The second, nationwide population-based retrospective cohort, study by a Norwegian group (7) compared outcomes in pregnancies fathered by renal transplant men per whether they had been exposed to MPA or not at time of conception. Data from the Norwegian Renal Registry with all renal transplanted men alive between January 1, 1995 and December 31, 2015 were included, and relevant outcome data were extracted from the Medical Birth Registry of Norway. The authors concluded that paternal exposure to MPA did not increase the risk of adverse birth outcomes in children fathered by male kidney transplanted patients. During the given time, 230 immunosuppressed renal transplanted men fathered 350 children (155 on MPA/195 not on MPA). There were no significantly increased risk of malformation (3.9% vs. 2.6%, P = 0.49) in MPA exposed versus unexposed cohorts. The authors (7) further declared that their results are reassuring and support the continuation of paternal MPA treatment before, during, and after conception. The authors questioned whether EMA recommendation was solely due to precautionary measures. The authors argued that the study result supports the previous findings published by Jones et al (6) and questions the validity of the EMA recommendations and even urged the EMA to reconsider their current recommendations regarding MPA.

1. Deshpande NA, Coscia LA, Gomez-Lobo V, Moritz MJ, Armenti VT. Pregnancy after solid organ transplantation: a guide for obstetric management. Rev Obstet Gynecol. 2013; 6(3-4):116-25.
2. Kim M, Rostas S, Gabardi S. Mycophenolate fetal toxicity and risk evaluation and mitigation strategies. Am J Transplant. 2013 Jun; 13(6):1383-9.
3. European Medicines Agency. EMA recommends additional measures to prevent use of mycophenolate in pregnancy. http://www.ema.europa.eu/ema/index.jsp?curl=pages/news_and_events/news/2015/10/news_detail_002418.jsp&;mid=WC0b01ac058004d5c1. Published October 23 2015.

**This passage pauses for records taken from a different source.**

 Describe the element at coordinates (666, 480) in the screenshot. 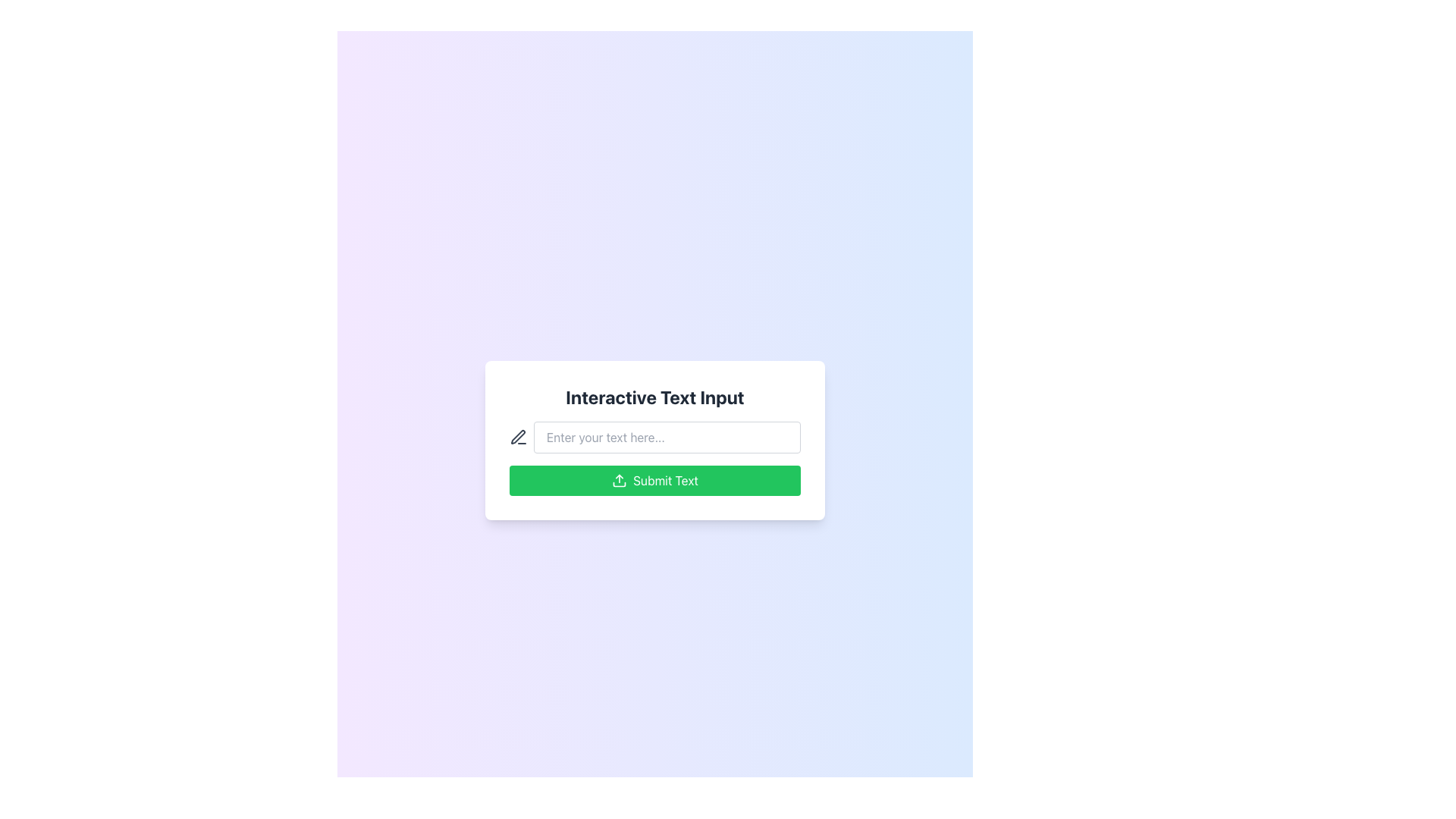

I see `the 'Submit Text' button, which is a green button with rounded corners containing the text styled in white sans-serif font` at that location.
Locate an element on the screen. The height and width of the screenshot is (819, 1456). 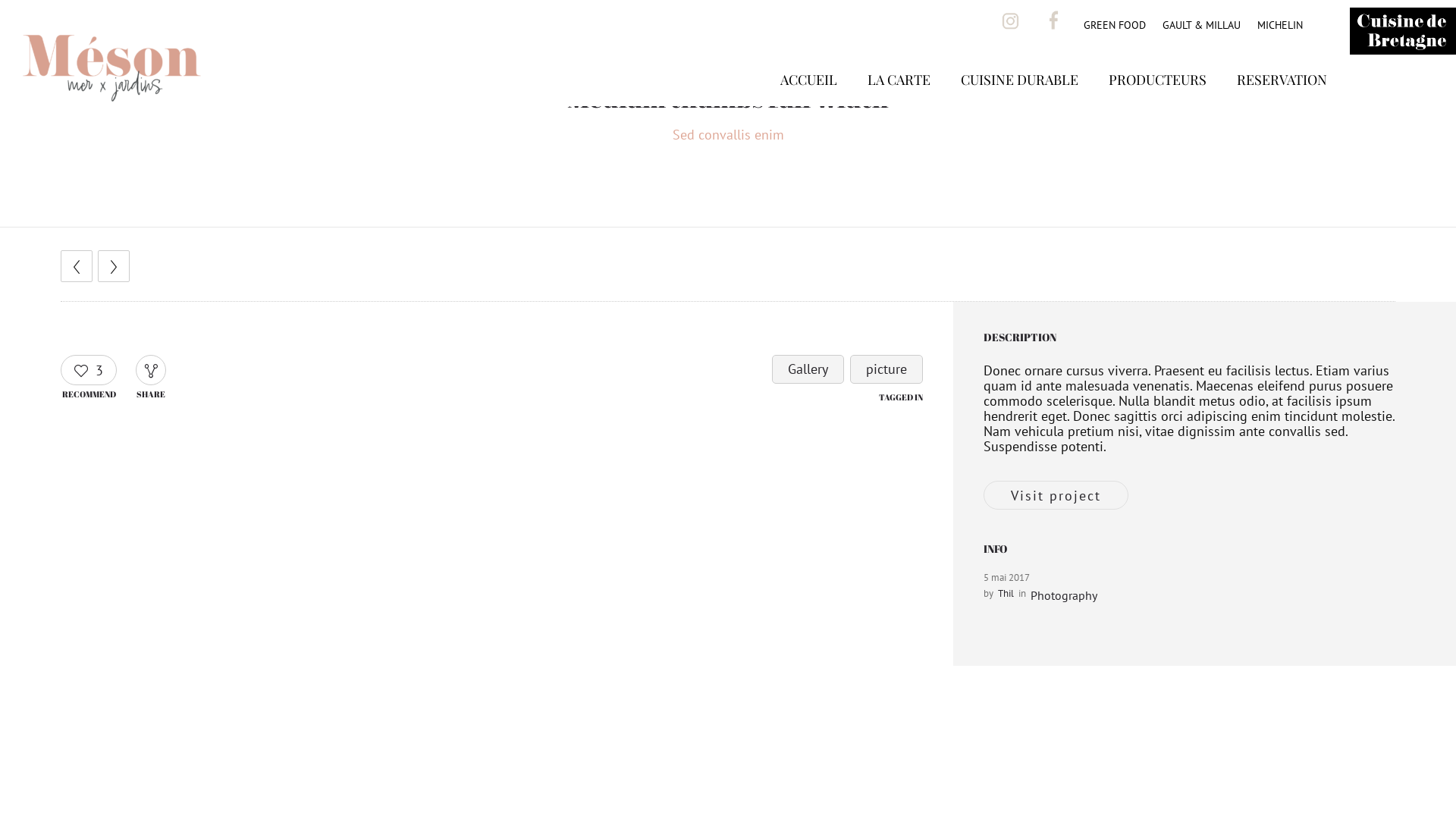
'ACCUEIL' is located at coordinates (808, 102).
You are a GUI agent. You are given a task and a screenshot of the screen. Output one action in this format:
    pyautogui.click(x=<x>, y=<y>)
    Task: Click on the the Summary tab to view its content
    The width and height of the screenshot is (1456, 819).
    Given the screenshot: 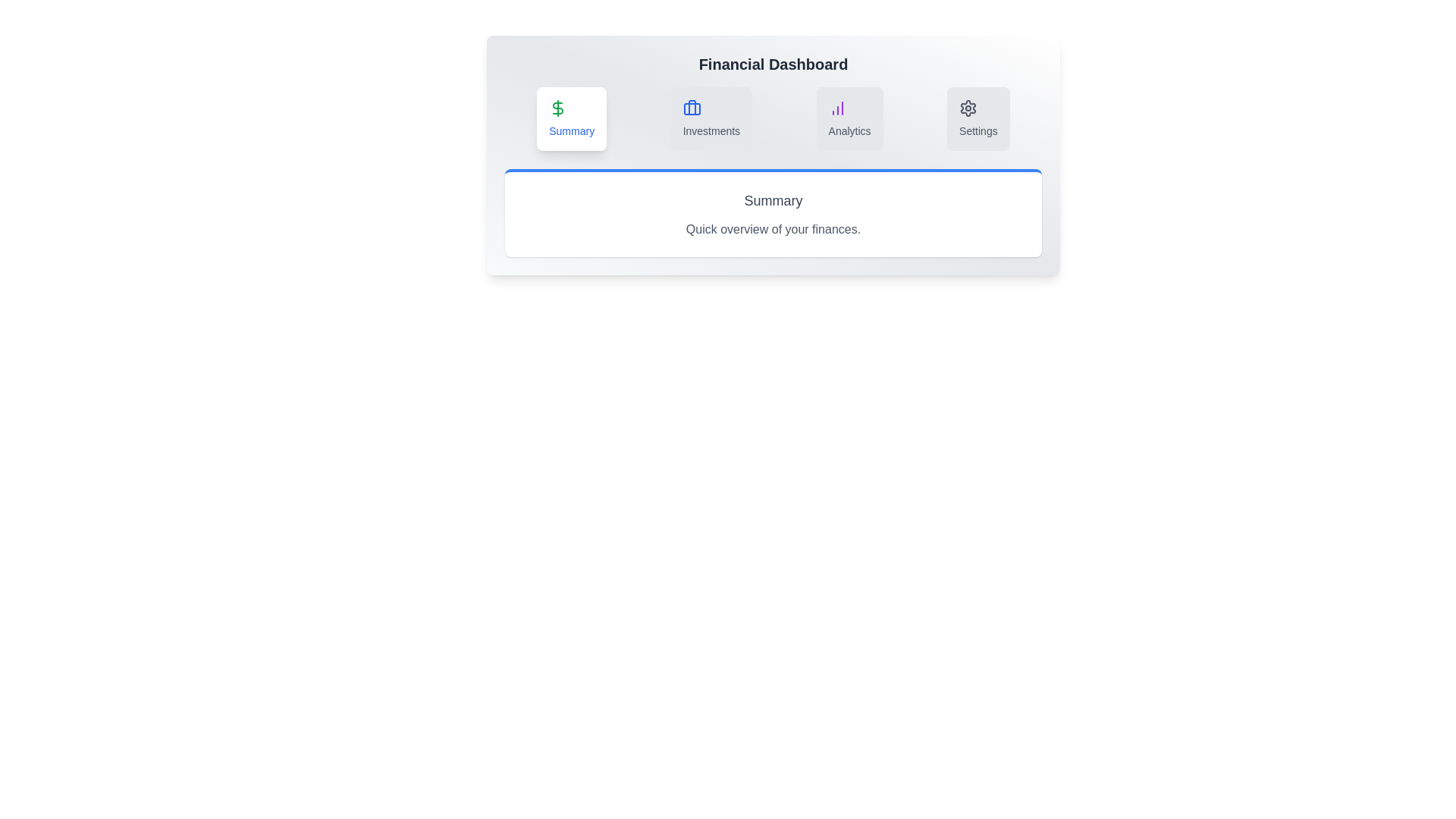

4. Produktresume. www.FASS.se
5. Cao ZG, Liu JH, Zhu YP, Zhou SW, Qi L, Dong XC, Wu B, Lin ZB. Effects of different immunodepressants on the sperm parameters of kidney transplant recipients. Zhonghua Nan Ke Xue. 2006 May;12(5):405-7.
6. Jones A, Clary MJ, McDermott E, Coscia LA, Constantinescu S, Moritz MJ, Armenti VT. Outcomes of pregnancies fathered by solid-organ transplant recipients exposed to mycophenolic acid products. Prog Transplant. 2013 Jun; 23(2):153-7.
7. Midtvedt K, Bergan S, Reisæter AV, Vikse BE, Åsberg A. Exposure to Mycophenolate and Fatherhood. Transplantation. 2017 Jul; 101(7): e214–e217.